*WHAT TO DO*: The lines to extract run from the start of the records through the line with "You are a computer-use agent. Image", both ends included; drop the pictures.

*RECORDS SUPPLIED*:
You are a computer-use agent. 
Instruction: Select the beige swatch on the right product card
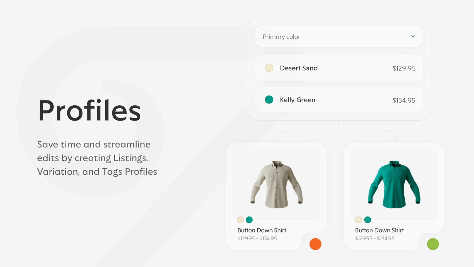pos(358,220)
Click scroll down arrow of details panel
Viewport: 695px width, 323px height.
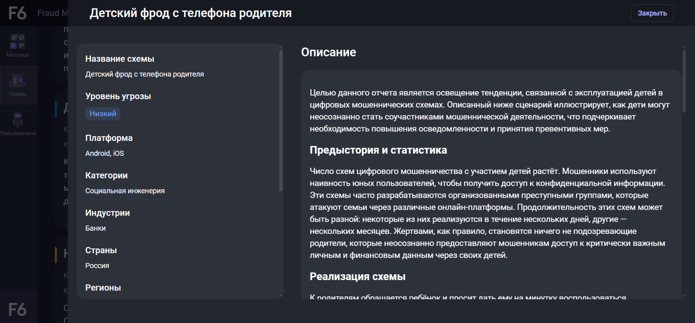click(x=280, y=296)
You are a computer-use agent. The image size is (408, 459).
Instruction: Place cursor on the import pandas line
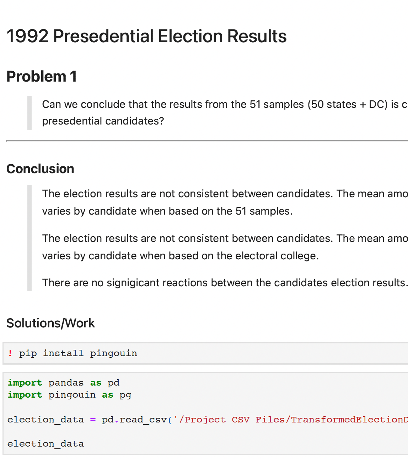(63, 383)
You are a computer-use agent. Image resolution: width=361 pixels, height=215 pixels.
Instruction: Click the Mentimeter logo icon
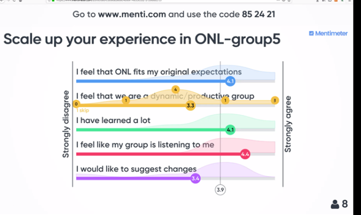311,33
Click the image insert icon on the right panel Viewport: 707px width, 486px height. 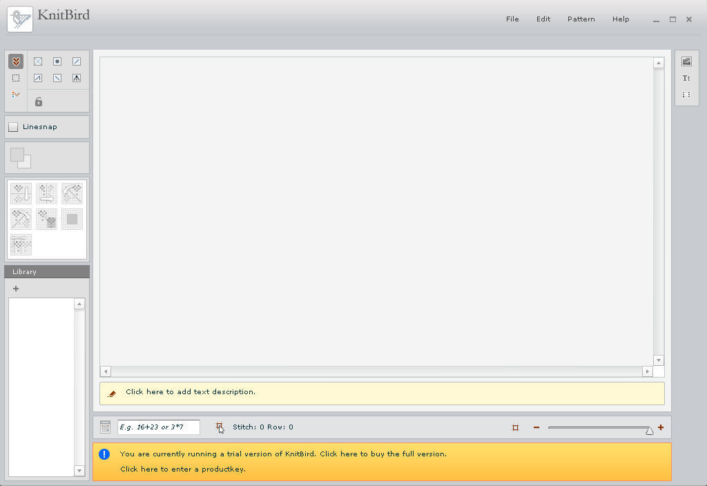[686, 61]
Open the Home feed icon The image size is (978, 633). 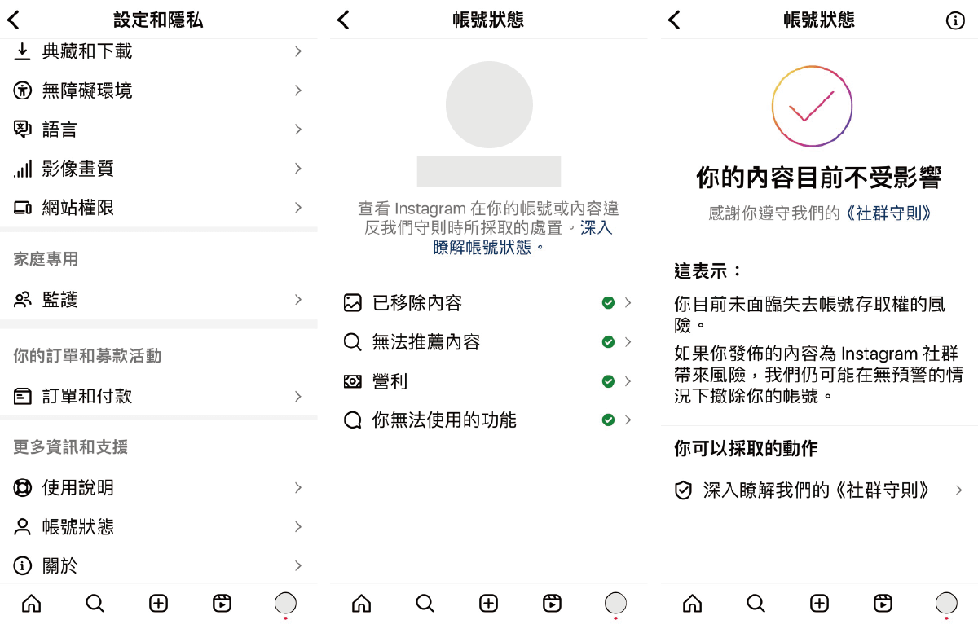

*EXERCISE ANSWER*:
You are a computer-use agent. 
Instruction: Select the beige swatch on the right product card
pos(358,220)
Click scroll down arrow of details panel
Viewport: 695px width, 323px height.
click(x=280, y=296)
You are a computer-use agent. The image size is (408, 459).
Instruction: Place cursor on the import pandas line
(63, 383)
You are a computer-use agent. Image resolution: width=361 pixels, height=215 pixels.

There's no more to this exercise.